'''
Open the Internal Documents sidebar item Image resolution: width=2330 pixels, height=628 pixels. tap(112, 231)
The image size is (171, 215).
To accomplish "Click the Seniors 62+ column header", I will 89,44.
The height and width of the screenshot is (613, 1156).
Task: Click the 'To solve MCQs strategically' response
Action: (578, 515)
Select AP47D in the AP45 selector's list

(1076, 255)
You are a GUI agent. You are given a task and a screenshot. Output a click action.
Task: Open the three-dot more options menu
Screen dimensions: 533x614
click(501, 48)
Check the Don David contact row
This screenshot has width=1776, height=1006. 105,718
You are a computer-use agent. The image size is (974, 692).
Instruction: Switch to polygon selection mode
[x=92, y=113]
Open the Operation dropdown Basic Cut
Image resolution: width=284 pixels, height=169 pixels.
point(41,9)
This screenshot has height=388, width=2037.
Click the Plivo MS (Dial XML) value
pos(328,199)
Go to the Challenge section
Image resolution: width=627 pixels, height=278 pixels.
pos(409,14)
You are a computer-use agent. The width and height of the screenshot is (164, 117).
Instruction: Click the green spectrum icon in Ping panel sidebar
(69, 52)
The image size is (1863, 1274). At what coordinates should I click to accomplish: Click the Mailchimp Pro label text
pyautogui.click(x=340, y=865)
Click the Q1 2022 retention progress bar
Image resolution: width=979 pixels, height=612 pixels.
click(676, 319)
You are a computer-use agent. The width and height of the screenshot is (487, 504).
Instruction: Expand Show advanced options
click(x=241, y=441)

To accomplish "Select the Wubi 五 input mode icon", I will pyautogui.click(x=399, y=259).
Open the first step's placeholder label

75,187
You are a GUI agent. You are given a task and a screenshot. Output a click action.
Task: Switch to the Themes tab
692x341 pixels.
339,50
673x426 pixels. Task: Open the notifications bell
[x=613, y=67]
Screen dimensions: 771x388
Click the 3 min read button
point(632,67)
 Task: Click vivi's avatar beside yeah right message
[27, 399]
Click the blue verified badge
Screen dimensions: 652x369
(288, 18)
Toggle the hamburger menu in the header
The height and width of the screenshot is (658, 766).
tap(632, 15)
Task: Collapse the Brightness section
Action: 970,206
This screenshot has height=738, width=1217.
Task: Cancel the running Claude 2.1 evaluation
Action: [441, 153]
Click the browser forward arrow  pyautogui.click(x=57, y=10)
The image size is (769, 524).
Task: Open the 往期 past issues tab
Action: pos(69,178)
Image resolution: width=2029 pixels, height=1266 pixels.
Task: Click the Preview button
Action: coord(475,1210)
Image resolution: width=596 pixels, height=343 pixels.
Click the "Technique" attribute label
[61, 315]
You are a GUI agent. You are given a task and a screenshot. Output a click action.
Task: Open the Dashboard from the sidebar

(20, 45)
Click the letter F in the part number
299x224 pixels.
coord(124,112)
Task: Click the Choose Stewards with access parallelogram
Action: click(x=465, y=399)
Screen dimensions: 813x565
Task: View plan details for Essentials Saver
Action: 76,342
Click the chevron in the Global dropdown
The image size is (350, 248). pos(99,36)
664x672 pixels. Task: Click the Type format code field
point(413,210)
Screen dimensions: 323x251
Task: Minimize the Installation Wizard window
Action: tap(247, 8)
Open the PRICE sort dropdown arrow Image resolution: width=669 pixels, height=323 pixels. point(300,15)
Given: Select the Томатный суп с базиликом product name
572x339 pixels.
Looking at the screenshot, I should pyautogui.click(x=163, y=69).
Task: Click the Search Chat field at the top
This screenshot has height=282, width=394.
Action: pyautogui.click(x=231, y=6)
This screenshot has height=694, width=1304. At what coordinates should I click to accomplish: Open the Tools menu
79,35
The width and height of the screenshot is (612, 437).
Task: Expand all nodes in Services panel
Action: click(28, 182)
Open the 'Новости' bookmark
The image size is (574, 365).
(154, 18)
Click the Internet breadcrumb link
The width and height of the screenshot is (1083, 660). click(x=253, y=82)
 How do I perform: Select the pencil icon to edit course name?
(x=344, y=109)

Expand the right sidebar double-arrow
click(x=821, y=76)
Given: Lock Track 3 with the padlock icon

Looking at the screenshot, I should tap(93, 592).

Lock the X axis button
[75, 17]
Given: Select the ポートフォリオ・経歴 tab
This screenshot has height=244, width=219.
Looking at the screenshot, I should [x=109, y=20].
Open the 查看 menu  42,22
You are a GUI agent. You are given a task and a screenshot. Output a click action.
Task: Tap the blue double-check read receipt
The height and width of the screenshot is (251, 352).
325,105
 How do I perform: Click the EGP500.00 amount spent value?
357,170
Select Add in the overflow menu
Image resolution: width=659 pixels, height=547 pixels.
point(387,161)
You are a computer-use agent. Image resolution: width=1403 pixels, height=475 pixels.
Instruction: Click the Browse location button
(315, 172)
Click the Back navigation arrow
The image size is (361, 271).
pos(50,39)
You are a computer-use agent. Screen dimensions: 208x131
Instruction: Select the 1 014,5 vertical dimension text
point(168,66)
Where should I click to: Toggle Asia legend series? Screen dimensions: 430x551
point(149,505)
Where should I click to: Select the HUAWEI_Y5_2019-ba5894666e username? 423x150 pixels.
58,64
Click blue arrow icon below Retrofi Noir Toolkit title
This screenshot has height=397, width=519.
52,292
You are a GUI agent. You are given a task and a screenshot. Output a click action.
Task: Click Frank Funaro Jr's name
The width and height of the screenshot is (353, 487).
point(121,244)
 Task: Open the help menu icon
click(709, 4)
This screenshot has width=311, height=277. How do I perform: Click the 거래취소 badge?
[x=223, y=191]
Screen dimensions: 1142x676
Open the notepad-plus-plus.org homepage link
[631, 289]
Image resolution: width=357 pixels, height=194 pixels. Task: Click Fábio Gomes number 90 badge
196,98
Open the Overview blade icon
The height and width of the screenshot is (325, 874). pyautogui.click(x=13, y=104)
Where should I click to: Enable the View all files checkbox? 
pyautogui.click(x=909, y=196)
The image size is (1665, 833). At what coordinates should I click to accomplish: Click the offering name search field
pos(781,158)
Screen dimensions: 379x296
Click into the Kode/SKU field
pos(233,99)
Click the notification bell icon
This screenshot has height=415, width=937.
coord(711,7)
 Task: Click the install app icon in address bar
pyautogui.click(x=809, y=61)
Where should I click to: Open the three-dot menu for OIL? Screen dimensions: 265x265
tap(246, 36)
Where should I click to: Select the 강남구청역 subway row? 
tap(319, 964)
'''
TASK TO COMPLETE:
Go through the data and copy each line exactly as it was written.

ANSWER BOX:
Open the Internal Documents sidebar item Image resolution: width=2330 pixels, height=628 pixels. tap(112, 231)
The image size is (171, 215).
To accomplish "Click the Seniors 62+ column header", I will 89,44.
The height and width of the screenshot is (613, 1156).
Task: Click the 'To solve MCQs strategically' response
Action: (578, 515)
Select AP47D in the AP45 selector's list

(1076, 255)
You are a GUI agent. You are given a task and a screenshot. Output a click action.
Task: Open the three-dot more options menu
Screen dimensions: 533x614
click(501, 48)
Check the Don David contact row
This screenshot has width=1776, height=1006. 105,718
You are a computer-use agent. The image size is (974, 692).
Instruction: Switch to polygon selection mode
[x=92, y=113]
Open the Operation dropdown Basic Cut
Image resolution: width=284 pixels, height=169 pixels.
point(41,9)
This screenshot has height=388, width=2037.
Click the Plivo MS (Dial XML) value
pos(328,199)
Go to the Challenge section
Image resolution: width=627 pixels, height=278 pixels.
pos(409,14)
You are a computer-use agent. The width and height of the screenshot is (164, 117).
Instruction: Click the green spectrum icon in Ping panel sidebar
(69, 52)
The image size is (1863, 1274). At what coordinates should I click to accomplish: Click the Mailchimp Pro label text
pyautogui.click(x=340, y=865)
Click the Q1 2022 retention progress bar
Image resolution: width=979 pixels, height=612 pixels.
click(676, 319)
You are a computer-use agent. The width and height of the screenshot is (487, 504).
Instruction: Expand Show advanced options
click(x=241, y=441)

To accomplish "Select the Wubi 五 input mode icon", I will pyautogui.click(x=399, y=259).
Open the first step's placeholder label

75,187
You are a GUI agent. You are given a task and a screenshot. Output a click action.
Task: Switch to the Themes tab
692x341 pixels.
339,50
673x426 pixels. Task: Open the notifications bell
[x=613, y=67]
Screen dimensions: 771x388
Click the 3 min read button
point(632,67)
 Task: Click vivi's avatar beside yeah right message
[27, 399]
Click the blue verified badge
Screen dimensions: 652x369
(288, 18)
Toggle the hamburger menu in the header
The height and width of the screenshot is (658, 766).
tap(632, 15)
Task: Collapse the Brightness section
Action: 970,206
This screenshot has height=738, width=1217.
Task: Cancel the running Claude 2.1 evaluation
Action: [441, 153]
Click the browser forward arrow  pyautogui.click(x=57, y=10)
The image size is (769, 524).
Task: Open the 往期 past issues tab
Action: pos(69,178)
Image resolution: width=2029 pixels, height=1266 pixels.
Task: Click the Preview button
Action: coord(475,1210)
Image resolution: width=596 pixels, height=343 pixels.
Click the "Technique" attribute label
[61, 315]
You are a GUI agent. You are given a task and a screenshot. Output a click action.
Task: Open the Dashboard from the sidebar

(20, 45)
Click the letter F in the part number
299x224 pixels.
coord(124,112)
Task: Click the Choose Stewards with access parallelogram
Action: click(x=465, y=399)
Screen dimensions: 813x565
Task: View plan details for Essentials Saver
Action: 76,342
Click the chevron in the Global dropdown
The image size is (350, 248). pos(99,36)
664x672 pixels. Task: Click the Type format code field
point(413,210)
Screen dimensions: 323x251
Task: Minimize the Installation Wizard window
Action: tap(247, 8)
Open the PRICE sort dropdown arrow Image resolution: width=669 pixels, height=323 pixels. point(300,15)
Given: Select the Томатный суп с базиликом product name
572x339 pixels.
Looking at the screenshot, I should pyautogui.click(x=163, y=69).
Task: Click the Search Chat field at the top
This screenshot has height=282, width=394.
Action: pyautogui.click(x=231, y=6)
This screenshot has height=694, width=1304. At what coordinates should I click to accomplish: Open the Tools menu
79,35
The width and height of the screenshot is (612, 437).
Task: Expand all nodes in Services panel
Action: click(28, 182)
Open the 'Новости' bookmark
The image size is (574, 365).
(154, 18)
Click the Internet breadcrumb link
The width and height of the screenshot is (1083, 660). click(x=253, y=82)
 How do I perform: Select the pencil icon to edit course name?
(x=344, y=109)

Expand the right sidebar double-arrow
click(x=821, y=76)
Given: Lock Track 3 with the padlock icon

Looking at the screenshot, I should tap(93, 592).

Lock the X axis button
[75, 17]
Given: Select the ポートフォリオ・経歴 tab
This screenshot has height=244, width=219.
Looking at the screenshot, I should [x=109, y=20].
Open the 查看 menu  42,22
You are a GUI agent. You are given a task and a screenshot. Output a click action.
Task: Tap the blue double-check read receipt
The height and width of the screenshot is (251, 352).
325,105
 How do I perform: Click the EGP500.00 amount spent value?
357,170
Select Add in the overflow menu
Image resolution: width=659 pixels, height=547 pixels.
point(387,161)
You are a computer-use agent. Image resolution: width=1403 pixels, height=475 pixels.
Instruction: Click the Browse location button
(315, 172)
Click the Back navigation arrow
The image size is (361, 271).
pos(50,39)
You are a computer-use agent. Screen dimensions: 208x131
Instruction: Select the 1 014,5 vertical dimension text
point(168,66)
Where should I click to: Toggle Asia legend series? Screen dimensions: 430x551
point(149,505)
Where should I click to: Select the HUAWEI_Y5_2019-ba5894666e username? 423x150 pixels.
58,64
Click blue arrow icon below Retrofi Noir Toolkit title
This screenshot has height=397, width=519.
52,292
You are a GUI agent. You are given a task and a screenshot. Output a click action.
Task: Click Frank Funaro Jr's name
The width and height of the screenshot is (353, 487).
point(121,244)
 Task: Open the help menu icon
click(709, 4)
This screenshot has width=311, height=277. How do I perform: Click the 거래취소 badge?
[x=223, y=191]
Screen dimensions: 1142x676
Open the notepad-plus-plus.org homepage link
[631, 289]
Image resolution: width=357 pixels, height=194 pixels. Task: Click Fábio Gomes number 90 badge
196,98
Open the Overview blade icon
The height and width of the screenshot is (325, 874). pyautogui.click(x=13, y=104)
Where should I click to: Enable the View all files checkbox? 
pyautogui.click(x=909, y=196)
The image size is (1665, 833). At what coordinates should I click to accomplish: Click the offering name search field
pos(781,158)
Screen dimensions: 379x296
Click into the Kode/SKU field
pos(233,99)
Click the notification bell icon
This screenshot has height=415, width=937.
coord(711,7)
 Task: Click the install app icon in address bar
pyautogui.click(x=809, y=61)
Where should I click to: Open the three-dot menu for OIL? Screen dimensions: 265x265
tap(246, 36)
Where should I click to: Select the 강남구청역 subway row? 
tap(319, 964)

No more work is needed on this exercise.